Okay, without a practical example I can't show you how to do it. So I'll try to explain how it works.
Think of it like a kids' coloring picture. Slice Transforms are the black and white outlines of the shapes that make up your picture. They prevent you from coloring outside of the lines. But you still have to decide how to fill them.
So you're going to need to do some scaling yourself. Every stage is different, every look is different. So you need to eyeball how to scale your content on the stage. Depending on your content, a stage with very wide wings needs a different scaling than a stage with lots of thin vertical pillars. There is no way to automate this. In fact, deciding which looks work on a particular stage is what sets a good VJ apart from a technician.

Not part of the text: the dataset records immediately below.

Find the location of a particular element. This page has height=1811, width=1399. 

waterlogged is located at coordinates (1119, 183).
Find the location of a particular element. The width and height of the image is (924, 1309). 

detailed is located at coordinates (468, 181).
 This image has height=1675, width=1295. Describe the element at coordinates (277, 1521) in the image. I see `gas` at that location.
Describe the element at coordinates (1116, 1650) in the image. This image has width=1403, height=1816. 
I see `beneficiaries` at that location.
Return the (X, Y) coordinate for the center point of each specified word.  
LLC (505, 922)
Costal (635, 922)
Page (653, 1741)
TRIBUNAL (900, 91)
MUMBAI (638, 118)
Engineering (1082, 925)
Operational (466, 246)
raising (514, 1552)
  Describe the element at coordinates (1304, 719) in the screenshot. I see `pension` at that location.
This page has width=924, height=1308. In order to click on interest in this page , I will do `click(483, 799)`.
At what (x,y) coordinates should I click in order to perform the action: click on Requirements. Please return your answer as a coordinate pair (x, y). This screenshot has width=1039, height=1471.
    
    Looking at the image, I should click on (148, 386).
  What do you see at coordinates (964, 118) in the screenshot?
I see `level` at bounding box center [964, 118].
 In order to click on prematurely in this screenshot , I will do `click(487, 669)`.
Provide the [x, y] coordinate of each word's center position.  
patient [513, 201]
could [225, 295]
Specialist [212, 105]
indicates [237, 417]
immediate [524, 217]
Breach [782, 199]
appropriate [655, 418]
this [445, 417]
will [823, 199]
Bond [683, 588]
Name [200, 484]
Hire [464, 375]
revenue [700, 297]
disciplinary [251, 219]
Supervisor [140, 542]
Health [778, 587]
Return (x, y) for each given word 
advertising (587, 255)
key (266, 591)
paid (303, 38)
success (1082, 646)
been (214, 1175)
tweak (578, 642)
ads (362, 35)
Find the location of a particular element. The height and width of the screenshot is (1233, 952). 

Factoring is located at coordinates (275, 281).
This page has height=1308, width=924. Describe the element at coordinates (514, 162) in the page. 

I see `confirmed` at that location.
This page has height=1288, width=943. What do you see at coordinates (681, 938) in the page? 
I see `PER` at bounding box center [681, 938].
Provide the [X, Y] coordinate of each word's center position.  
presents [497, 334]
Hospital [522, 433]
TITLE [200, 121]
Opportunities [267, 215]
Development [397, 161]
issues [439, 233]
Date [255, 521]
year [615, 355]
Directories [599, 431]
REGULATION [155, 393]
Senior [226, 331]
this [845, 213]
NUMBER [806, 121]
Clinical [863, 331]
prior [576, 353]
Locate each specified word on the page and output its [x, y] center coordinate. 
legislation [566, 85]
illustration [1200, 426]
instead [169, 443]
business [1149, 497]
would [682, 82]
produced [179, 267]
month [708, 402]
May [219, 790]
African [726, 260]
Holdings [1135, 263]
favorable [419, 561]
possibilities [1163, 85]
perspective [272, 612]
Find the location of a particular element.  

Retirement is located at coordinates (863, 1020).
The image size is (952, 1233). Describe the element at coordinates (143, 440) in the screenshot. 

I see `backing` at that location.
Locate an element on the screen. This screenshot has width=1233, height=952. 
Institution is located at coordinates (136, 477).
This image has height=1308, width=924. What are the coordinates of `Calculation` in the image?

If you really, really want to automate this, you can use the Auto Size mode on the layer, set to Fill. Combined with Slice Transforms set to Fill, this will make sure your content will always fill the slices you're using it on. If your content is mostly just abstract moving wallpaper, you can get away with this. If you're trying to tell any type of story, you need to make sure your story is visible. I would always use my programming slot to go through my content and my looks, and see if they translate/transform well to the particular stage I'm playing that night.
Practically, I would use the single default transform on the clip to adjust each clip to taste. Using Slice Transforms on the layer, I would then decide which parts of my stage that bit of content ends up. I'd throw out the second transform you're applying everywhere. It doesn't do anything the first one couldn't also do, and just adds confusion.